---
#### **Loss Function**
---
- The ***loss function***, also the ***cost function***, is the algorithm that quantifies how wrong a model is.
- Loss is the measure of this metric. Since loss is the model’s error, we ideally want it to be 0.
- Mean squared error or Squared error is used in regression but in classification we will use ***crossentropy***
- ***Categorical cross-entropy*** is explicitly used to compare a “ground-truth” probability (y or “targets”) and some predicted distribution (y-hat or “predictions”)
- It is also one of the most commonly used loss functions with a softmax activation on the output layer.

$$L_{i} = -\sum_{j}y_{i,j}\log(\hat{y}_{i,j})\tag{1}$$

- Where **$L_{i}$** denotes sample loss value, **$i$** is the i-th sample in the set, $j$ is the label/output index, $y$ denotes the target values, and $\hat{y}$ denotes the predicted values.
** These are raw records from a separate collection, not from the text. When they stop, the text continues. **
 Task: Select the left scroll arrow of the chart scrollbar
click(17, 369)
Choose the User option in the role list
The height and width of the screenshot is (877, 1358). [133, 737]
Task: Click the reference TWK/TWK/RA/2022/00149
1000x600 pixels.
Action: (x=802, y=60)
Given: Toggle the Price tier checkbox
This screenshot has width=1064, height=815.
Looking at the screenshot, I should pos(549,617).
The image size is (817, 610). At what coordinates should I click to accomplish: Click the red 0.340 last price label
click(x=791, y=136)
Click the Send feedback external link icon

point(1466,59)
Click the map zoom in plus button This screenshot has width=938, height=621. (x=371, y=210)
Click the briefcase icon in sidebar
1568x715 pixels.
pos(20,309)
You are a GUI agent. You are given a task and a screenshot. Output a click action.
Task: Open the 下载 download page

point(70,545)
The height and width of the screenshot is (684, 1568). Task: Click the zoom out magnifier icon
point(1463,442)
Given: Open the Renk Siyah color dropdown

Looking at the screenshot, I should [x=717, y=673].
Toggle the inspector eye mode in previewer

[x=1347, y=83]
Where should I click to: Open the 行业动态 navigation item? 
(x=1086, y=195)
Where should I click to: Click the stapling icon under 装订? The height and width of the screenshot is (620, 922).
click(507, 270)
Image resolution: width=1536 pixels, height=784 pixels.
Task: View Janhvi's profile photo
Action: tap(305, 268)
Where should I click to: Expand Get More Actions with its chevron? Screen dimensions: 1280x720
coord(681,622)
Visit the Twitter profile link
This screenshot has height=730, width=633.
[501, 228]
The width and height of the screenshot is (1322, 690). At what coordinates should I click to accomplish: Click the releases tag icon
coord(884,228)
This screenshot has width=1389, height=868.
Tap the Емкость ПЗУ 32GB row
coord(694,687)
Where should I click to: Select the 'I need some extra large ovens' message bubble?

$$L_{i} = -\log(\hat{y}_{i,k})\tag{2}$$
- Where **$L_{i}$** denotes sample loss value, **$i$** is the i-th sample in a set, $k$ is the index of the target label (ground-true label), $y$ denotes the target values and $\hat{y}$ denotes the predicted values.
- **NB**: targets are one hot encoded values & They can also be sparse, which means that the numbers they contain are the correct class numbers

---
##### **Categorical Cross-entropy in single training**
---

In [1]:
import math
# An example output from the output layer of the neural network
softmax_output = [0.7, 0.1, 0.2]
# Ground truth
target_output = [1, 0, 0]
loss = -(math.log(softmax_output[0])*target_output[0]+
math.log(softmax_output[1])*target_output[1] +
math.log(softmax_output[2])*target_output[2])
print(loss)

0.35667494393873245


---
##### **Categorical Cross-entropy in multiple training samples**
---

In [2]:
softmax_outputs = [[0.7, 0.1, 0.2], # softmax outputs of three samples 
                   [0.1, 0.5, 0.4],
                   [0.02, 0.9, 0.08]]
class_targets = [0, 1, 1] # target class for cat=1, dog=0 and human=2

In [3]:
for idx, soft in  zip(class_targets, softmax_outputs):
    print(soft[idx])

0.7
0.5
0.9


---
- Class target at 0 indicates the softmax output with greater indices of 0.7
- Class target at both of 1 indicates the softmax output with greater indices of 0.5 and 0.9 in both cases
---

In [6]:
import numpy as np

softmax_outputs = np.array([[0.7, 0.1, 0.2], # softmax outputs of three samples 
                   [0.1, 0.5, 0.4],
                   [0.02, 0.9, 0.08]])
print(softmax_outputs[[0,1,1], class_targets])

[0.7 0.5 0.5]


In [7]:
len(softmax_outputs)

3

In [11]:
print(softmax_outputs[range(len(softmax_outputs)),class_targets])

[0.7 0.5 0.9]


In [12]:
print(-np.log(softmax_outputs[range(len(softmax_outputs)),class_targets])) # entire loss for training samples

[0.35667494 0.69314718 0.10536052]


In [14]:
# to find the average loss per batch
losses = -np.log(softmax_outputs[range(len(softmax_outputs)), class_targets])
average_loss = np.mean(losses)
print(average_loss)

0.38506088005216804


In [15]:
# what if the target output is spiral
class_targets  = np.array([[ 1,  0, 0],
                            [0, 1, 0],
                            [0, 1, 0]])

In [17]:
if len(class_targets.shape) == 1:
    confidences = softmax_outputs[range(len(softmax_outputs)), class_targets]
elif len(class_targets.shape) == 2:
    confidences = np.sum(softmax_outputs*class_targets, axis = 1)

In [18]:
lg = -np.log(confidences)
print(np.mean(lg))

0.38506088005216804


---
- The softmax consists of numbers in the range from 0 to 1 - a list of confidences.
- It is possible that the model will have full confidence for one label making all the remaining confidences zero. 
- Similarly, it is also possible that the model will assign full confidence to a value that wasn’t the target.
---
- What if the ***np.log(0)***?

In [19]:
class Loss:
    def calculate(self, output, y):
        sample_loss = self.forward(output, y)
        data_loss = np.mean(sample_loss)
        return data_loss

In [22]:
class CrossEntropy(Loss):
    def forward(self, y_pred, y_true):
        #calculate sample
        sample = len(y_pred)
        #clip the y to prevent division by 0
        y_pred_clip = np.clip(y_pred, 1e-7, 1-1e-7)
        if len(y_pred_clip.shape) == 1:
            confidence = y_pred_clip[range(sample), y_true]
        elif len(y_pred_clip.shape) == 2:
            confidence = np.sum(y_true*y_pred_clip, axis = 1)
        negLL = -np.log(confidence)
        return negLL

In [24]:
loss = CrossEntropy()
los = loss.calculate(softmax_outputs, class_targets)
print(los)

0.38506088005216804